### WORK TO COMPLETE
- A) Copy the prisoner-of-war memoir passage word for word, from "Our home-coming - the" to "which were highlighted.".
- B) Extend the prisoner-of-war memoir passage, picking up after its final sentence.

I formed part of a bearer party too many times to forget or forgive. I salute the friends and comrades who did not make it home. Those of us who survived can all enlarge on the milestones and use the signposts to tell of the better times - Jimmy Howe's Band, for instance, and its signature tune "Sunrise" - good enough to broadcast when repatriated; the Choir; the Concert Parties; Sports Days; School at Lamsdorf; Cricket and Football of a very high standard. The outstanding support of the Red Cross. Dare I say it - the venison that XXID/11 had for Christmas! Real coffee in the Canadian Red Cross parcels! That first personal parcel in 1940 - socks and carbolic soap!
Our home-coming - the "Dear John's"; the passing of loved ones; the marriages that survived and those that did not. The illnesses that followed the five years. The weaknesses which were highlighted.
Me!! personally. Glad to be home. Frightened by the traffic and noise of London. Angry, irritable, not able to settle. Getting used to money and finding it not enough. Smoking like a trooper and knowing it was wrong. Feeling guilty when I realized I was eating more than my rations. Five years of sharing and watching the knife, the spoon and the identity disk made one acutely aware.

### STORED DATA
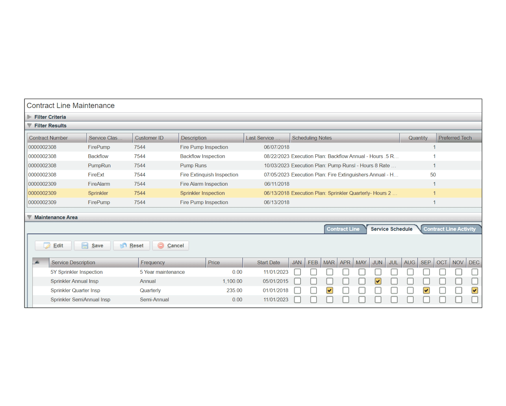Viewport: 506px width, 406px height.
Task: Switch to the Contract Line tab
Action: point(343,229)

### ANSWERS FOR THIS EXERCISE
- A)
Our home-coming - the "Dear John's"; the passing of loved ones; the marriages that survived and those that did not. The illnesses that followed the five years. The weaknesses which were highlighted.

- B)
After eight weeks, back to the Army. Rehabilitation. P.T.- 100 yards in 11 seconds - the mile in 6 minutes. They counted my bits and pieces and passed me A.1. The Army could not cure the nightmares, sleepless nights and the black depressions - but time did.
Its 51 years since I came home. I married in 1946 and we were twelve months short of our Golden Wedding when my wife passed away last year.
I remember Tom Mordle, my mucker for 3% years. He lived in Midhurst. We kept in touch until he passed away. He was a few years older than me. Also Laurie Stephenson, the Australian giant. He wrote a few times from Australia and sent me a photo of his two lovely little girls.
There is one thing I would like to know, though. Who is or was Eileen Cahill? Her fiancee was in the 131, I suspect in the RASC. She wrote to my Gran in August 1940 when we had been posted as "Missing". Her letter was a comfort but Gran was in the same position herself - anxious to know what had happened to us.
Now I've told you what happened to me!!